A village clergyman is an important person, for he is held in high honour by his parishioners, and his larder is always well stocked free of cost. His income also is relatively larger than that of a town pastor, for besides his fixed salary he reaps a nice little revenue from the pastures belonging to the 'Pastorie,' which he lets out to farmers. The schoolmaster, on the contrary, is treated with but little consideration, and he often feels decidedly like a fish out of water, for though belonging by birth to the labouring class, he is too well educated to associate with his former companions and yet not sufficiently refined to move in the village 'society,' besides which he would not be able to return hospitality, as his salary only amounts to from £40 to £60 a year, and nowhere is the principle of reciprocity more observed than in Dutch hospitality in certain classes. In very small villages many offices are combined in one person, and so we find a prominent inhabitant blacksmith, painter, and carpenter, while the baker's shop is a kind of universal provider for the villagers' simple wants. The butcher is the only person who is the man of one occupation, though he, too, goes round to the neighbouring farms to help in the slaughtering of the cattle, and sometimes lends a hand in the salting and storing of the meat.

The farmers live just outside the village, and only come there when they go to the 'Raad' or on Saturday evenings when the week's work is done.

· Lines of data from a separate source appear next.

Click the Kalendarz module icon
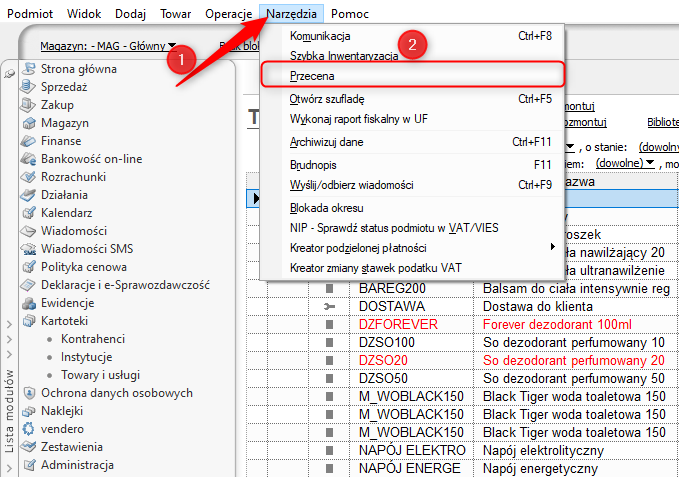 pos(29,213)
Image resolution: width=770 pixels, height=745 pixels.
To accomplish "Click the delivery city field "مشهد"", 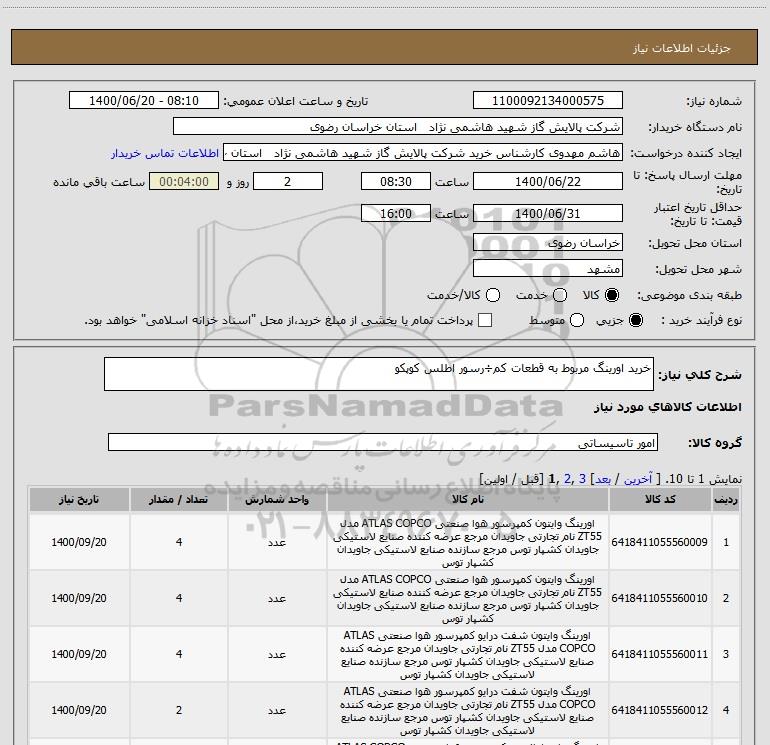I will click(x=547, y=269).
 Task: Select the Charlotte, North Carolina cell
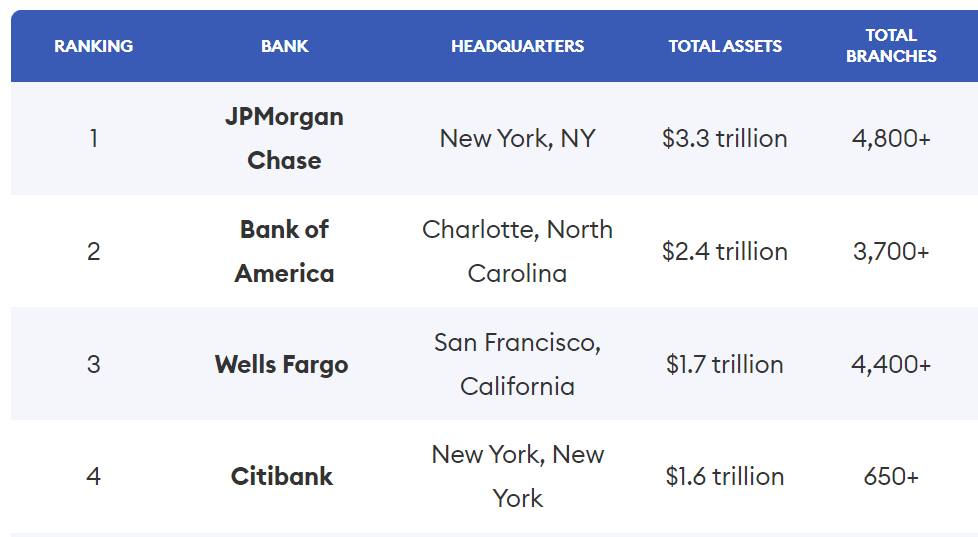point(517,251)
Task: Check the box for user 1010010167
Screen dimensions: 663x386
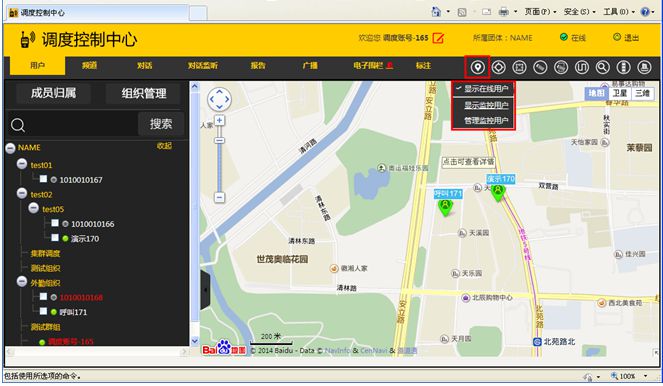Action: (43, 179)
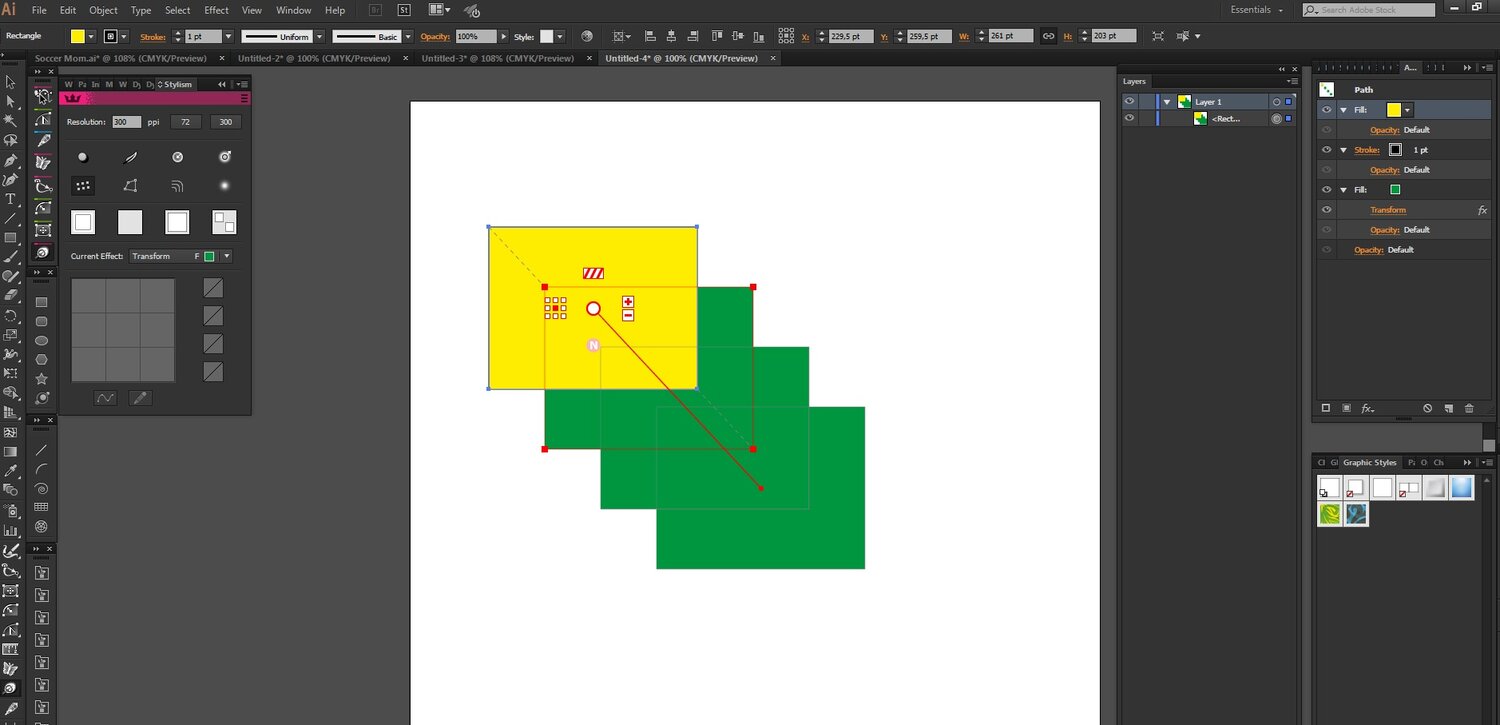Open the Current Effect dropdown arrow
1500x725 pixels.
(x=227, y=256)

They then visit the barber before meeting at the café for their weekly game of billiards. Every resident of the village also betakes himself to his 'club' or 'Societeit' on Saturday night, and just as the 'Mindere man,' i.e. farmers and labourers, have their games and discuss their farms, their cattle, and the price of hay or corn, so, too, the 'Notabelen' discuss every subject under the sun, not forgetting their dear neighbours.